Wirtschaft

Jetzt fix: Benkos erste Verurteilung besiegelt

Benko verurteilt – und doch ist der Fall nicht vorbei: Ein Gericht bestätigt das Urteil, Teile des Prozesses starten neu.

02.07.2026, 12:43 Uhr

OGH bestätigt erste Verurteilung von René Benko

Der Oberste Gerichtshof in Österreich hat die erste strafrechtliche Verurteilung des Immobilieninvestors René Benko bestätigt. Die Berufung des Signa-Gründers wurde von den Richterinnen und Richtern zurückgewiesen. Das Landesgericht Innsbruck hatte Benko bereits im Oktober 2025 wegen Gläubigerschädigung zu zwei Jahren Haft verurteilt. Hintergrund war eine Schenkung von 300.000 Euro an seine Mutter, mit der Vermögen dem Zugriff von Gläubigern entzogen worden sein soll.

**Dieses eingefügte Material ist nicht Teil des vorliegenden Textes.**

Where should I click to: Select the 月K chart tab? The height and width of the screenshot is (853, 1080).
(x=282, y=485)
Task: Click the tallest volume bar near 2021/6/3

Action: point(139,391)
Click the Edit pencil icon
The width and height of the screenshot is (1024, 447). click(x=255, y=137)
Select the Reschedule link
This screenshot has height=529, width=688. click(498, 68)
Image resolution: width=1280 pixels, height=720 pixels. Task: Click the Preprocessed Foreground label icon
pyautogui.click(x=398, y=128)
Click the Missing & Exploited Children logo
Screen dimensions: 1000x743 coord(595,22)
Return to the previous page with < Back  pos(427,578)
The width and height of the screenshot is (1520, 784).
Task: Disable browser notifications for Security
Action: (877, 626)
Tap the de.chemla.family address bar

In einem weiteren Anklagepunkt war Benko in Innsbruck zunächst freigesprochen worden. Gegen diesen Teil des Urteils ging die Staatsanwaltschaft erfolgreich vor. Der OGH hob den Freispruch aus formalen Gründen auf. Damit muss ein Teil des Verfahrens in Innsbruck erneut verhandelt werden, wie die vorsitzende Richterin in Wien erklärte. Auch das Strafmaß wird im Anschluss noch einmal neu festgesetzt. Benko war bei der Berufungsverhandlung nicht anwesend.

Streitpunkt um Mietvorauszahlung wird neu geprüft

Bei dem aufgehobenen Freispruch geht es um eine Vorauszahlung von Mietkosten in Höhe von 360.000 Euro. Benko hatte diese Summe trotz eigener Liquiditätsprobleme vereinbart. Das Erstgericht sah darin keine Schädigung der Gläubiger, weil Benko nach eigenen Angaben selbst in der gemieteten Villa wohnen wollte.

Der OGH folgte dieser Begründung jedoch nicht. Nach Ansicht des Gerichts sprach insbesondere gegen Benko, dass er von sich aus vier Jahresmieten im Voraus bezahlt habe, obwohl die Eigentümerin dies gar nicht verlangt hatte.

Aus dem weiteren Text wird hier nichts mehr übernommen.